«...не каждому дано
писать навзрыд»
* * *
Слышащий – да услышит.
Видящий – да узрит.
Пишущий – да напишет.
Глаголящий – повторит.
Всяк за свое ответит.
Каждому – свой черёд.
Слово, если не светит,
Запечатает рот.
Пуля – она не дура,
А провиденья рука.
Да здравствует диктатура
Русского языка!
* * *
Хлеб оставьте себе, дайте света,
Ведь не даром прошу, а взаймы.
Я верну вам – слово поэта,
Рассчитаюсь всем снегом зимы.
Кто-то явно кусает губы.
Кто-то тайно кровоточит.
За окном из асфальтовой шубы
Светофор, как заноза, торчит.
Жизнь земная вперёд несётся.
Жизнь небесная вспять бежит.
Отворяющий кровь не спасётся:
Кровь возврату не подлежит.
* * *
Донос. ОГПУ. Расцвет ГУЛАГа.
Руби руду! Баланду съешь потом…
Мой дед с кайлом в обнимку – доходяга.
А я родился… в пятьдесят шестом.
Война. Концлагерь. На краю оврага
Эсэсовец орудует хлыстом…
Отец с кайлом в обнимку – доходяга.
А я родился… в пятьдесят шестом.
Орёл двуглавый. Гимн. Трёхцветье флага.
С нательным в новый век вхожу крестом.
Бескровно под пером скрипит бумага,
Ведь я родился…в пятьдесят шестом.
* * *
Любил я блатные словечки
И драки – квартал на квартал.
И жизнь не плясала от печки,
А волчий являла оскал.
Горячий привет космонавтам!
Такими гордится страна!
А я по заброшенным шахтам…
И было мне имя – шпана.
На сцене актёр, но не зритель:
Спектакль, продолжение, срок…
Хвала тебе, ангел-хранитель,
За то, что не уберёг,
За то, что незримая сила
Меня приковала к столу,
За то, что дружков уносила
В ближайший пивняк на углу.
За…что мне нелепая доля:
В стихах плавить воск и металл?
Была бы на то моя воля –
Ни строчки бы не написал!
КАРТИНА
Базарная площадь. Старик – поводырь обезьянки,
Владелец шарманки и счастья за ломаный грош,
И запах хурмы, и гаданье цыганки,
И бритый узбек, заносящий над дынею нож.
Всплывает из памяти пёстрый узор минарета
И, словно гадюка, сползает к нагретой земле…
И руки узбека забрызганы кровью рассвета.
Рисую, чтоб памятью переболеть.
И штрих за штрихом, словно наземь убитая птица,
И ярость мазка, как прорвавшая шлюзы вода,
И чья-то судьба – просто загнутый угол страницы.
Гадала цыганка. Гадала, гадала, гада…
И корчится холст от дыхания знойного лета.
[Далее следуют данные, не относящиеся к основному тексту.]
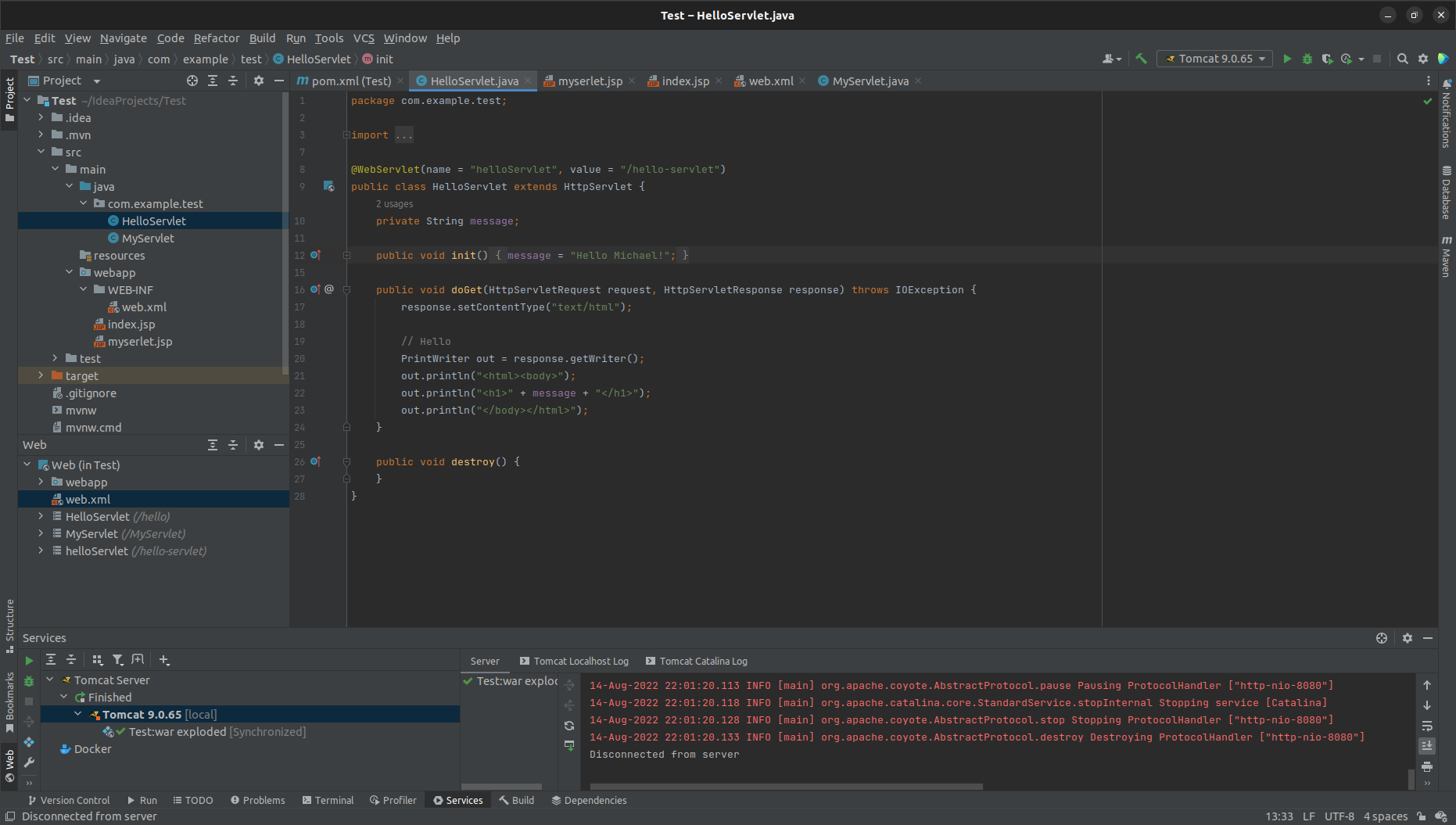
Task: Select MyServlet class in project tree
Action: coord(148,239)
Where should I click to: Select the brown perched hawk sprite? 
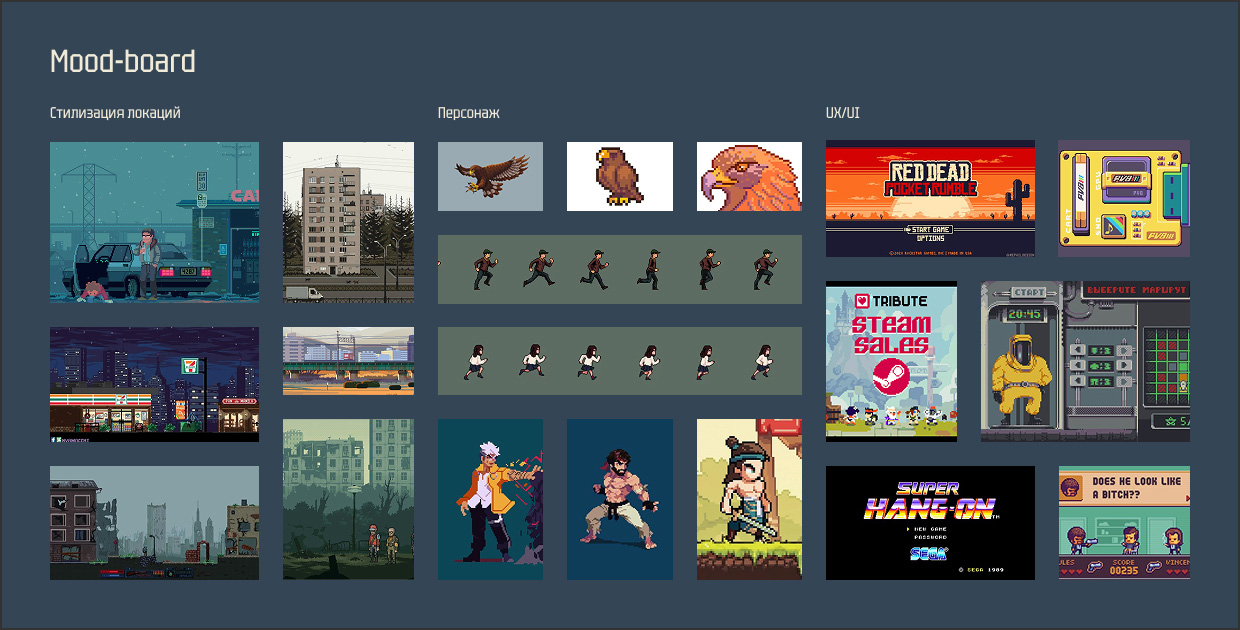pos(619,176)
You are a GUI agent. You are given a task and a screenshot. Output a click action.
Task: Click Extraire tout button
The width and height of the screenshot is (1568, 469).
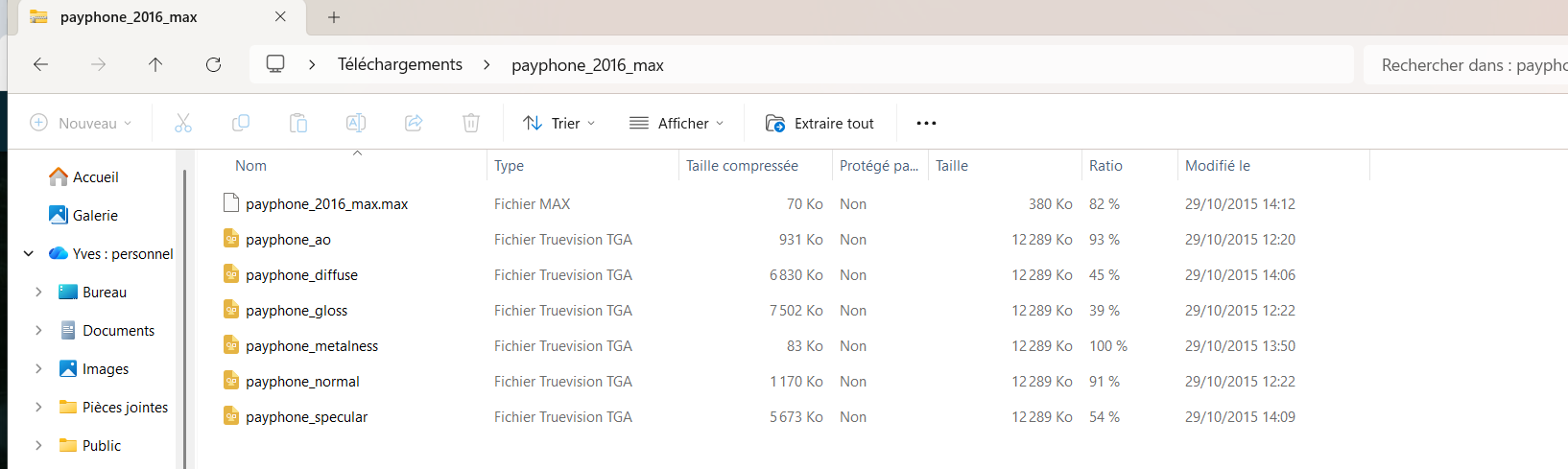click(x=820, y=123)
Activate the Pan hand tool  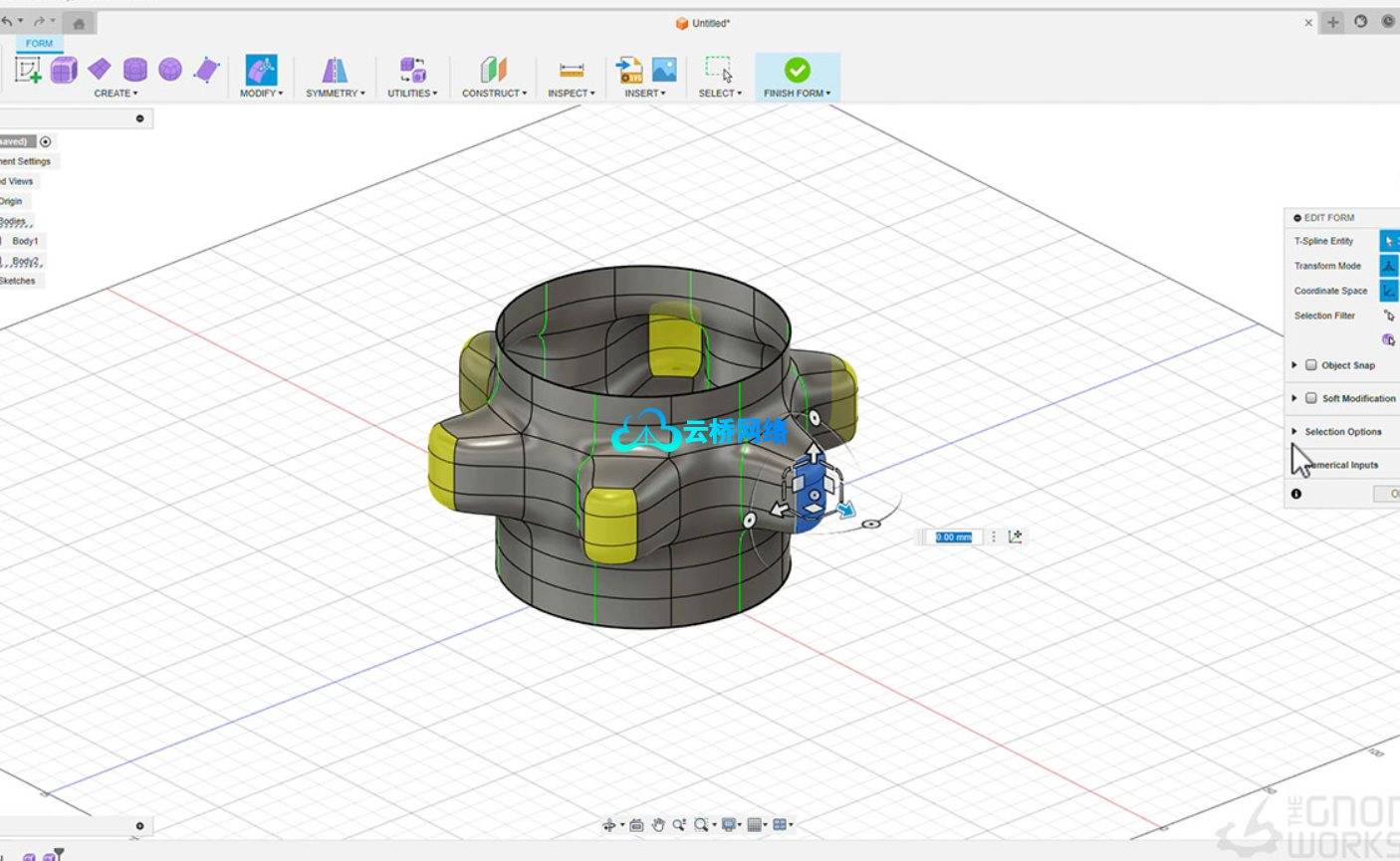(x=657, y=824)
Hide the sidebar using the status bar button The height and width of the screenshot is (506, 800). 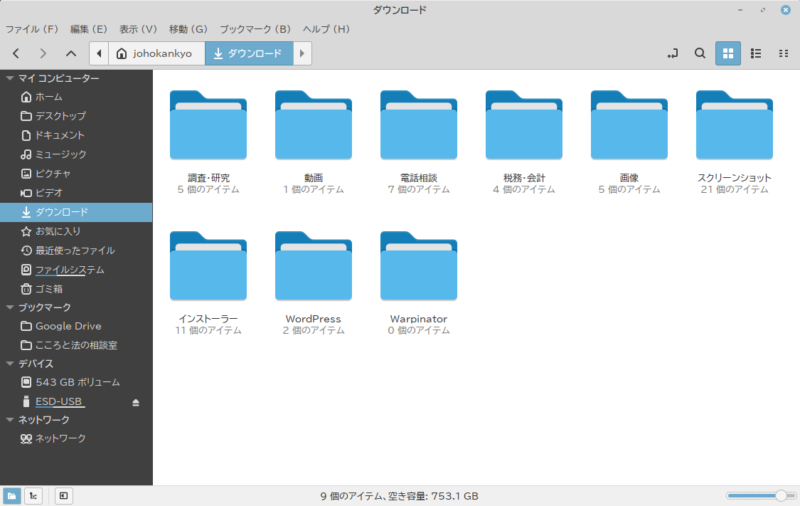(62, 495)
На шаг отойду и сквозь пальцы дрожащей руки
Гляжу, как ожившие краски рассвета
Ладонью стирает узбек с напряжённой щеки.
* * *
Снятся мне по ночам человекособаки,
Что меня убивали у всех на глазах.
Снятся мне по ночам иссык-кульские маки,
Прибалхашские степи да старый казах,
Тот, который не выдал толпе иноверца
И не смог на прощание вздоха сдержать…
Просыпаюсь от боли, сжигающей сердце,
Словно нужно опять в никуда уезжать.
Разорвали империю в клочья границы.
Разжирели каганы на скорби людской.
Там, где царствует ворон – зловещая птица,
Золотистые дыни сочатся тоской.
Южный ветер хохочет в трубе водосточной,
По-разбойничьи свищет и рвёт провода…
Всё назойливей запахи кухни восточной,
Но немногие знают – так пахнет беда.
* * *
Полыхнувший закат до полоски алеющей сужен:
Туча словно портьера, а небо – оконный проём.
Ничего, ничего…
Пусть мой голос и слаб, и простужен,
Поднимая глаза, всё равно говорю о своём.
Я до солнца встаю, чтоб увидеть, как звёздные ноты
Рассыпает Господь для поэтов на Млечном пути,
Заполняю словами тетрадок бумажные соты.
Если мне суждено, я до правды смогу дорасти.
Вознесусь над землёй, позабуду о мире и граде,
Предпочту пораженью весёлую смерть на лету,
Чтоб, ломая перо, не просить у людей Христа ради,
И, ударившись оземь, зажать в кулаке высоту.
Это проще простого – умри да с восходом воскресни,
Ухватившись за гриву крылатого злого коня.
Ничего, ничего…
Я приду и спою свои песни.
Я еще постучусь к тем, кто знать не желает меня.